START EXCERPTED TEXT
Now, all I wrote so far tries to explain how to answer such a question, but it doesn't tell you what to type into those textboxes of yours and despite being tempted to post it I realized it isn't worth much without an answer.

So I googled.
And among questions of other frustrated students with many answers that the website doesn't like, I've found something interesting:
https://github.com/djun-kim/webwork-open-problem-library-old/blob/master/NationalProblemLibrary/OSU/high_school_apcalc/dchmwk3/prob8.pg
You're looking at the code that generates your question in the website =)
What a great homework system! you can cheat, but you have to learn programming to do so =p

Reading the code you can see that they generate 4 random numbers \(a,b,c,d\).
END EXCERPTED TEXT
START SOURCE MATERIAL
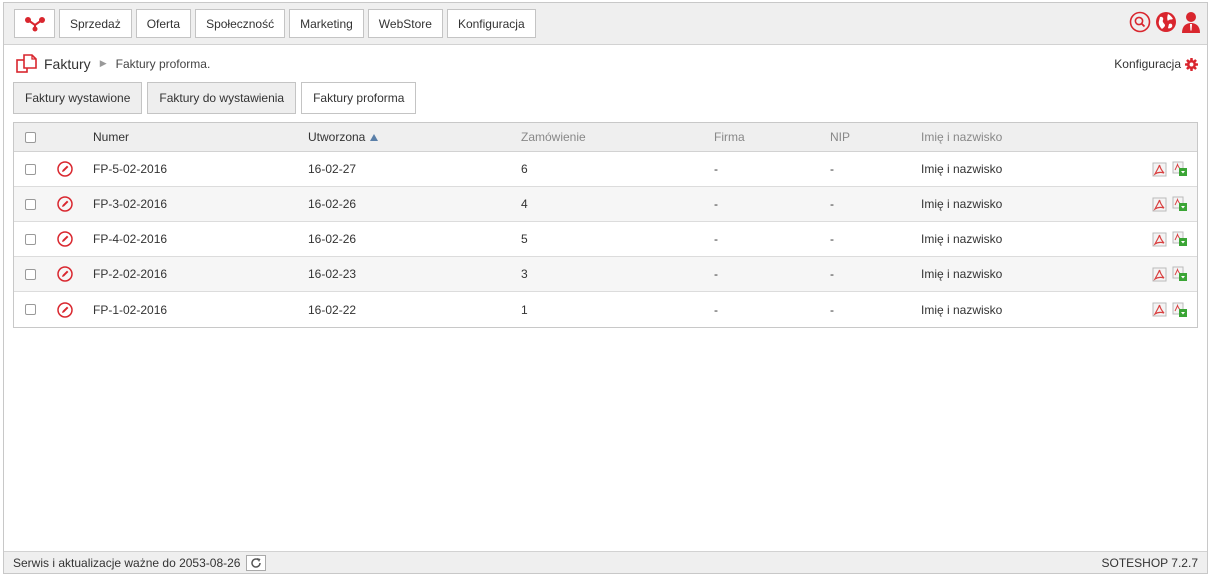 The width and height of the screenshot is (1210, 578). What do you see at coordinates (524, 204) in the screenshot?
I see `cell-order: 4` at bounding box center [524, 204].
END SOURCE MATERIAL
● WHAT TO DO
- A) In the forum reply, how many random numbers does the code generate?
- B) Reproduce the forum reply word for word, starting at "Now, all I wrote" and ending after "So I googled.".

● RESPONSES TO THE TASKS
- A) Four random numbers: a, b, c, and d.

- B)
Now, all I wrote so far tries to explain how to answer such a question, but it doesn't tell you what to type into those textboxes of yours and despite being tempted to post it I realized it isn't worth much without an answer.

So I googled.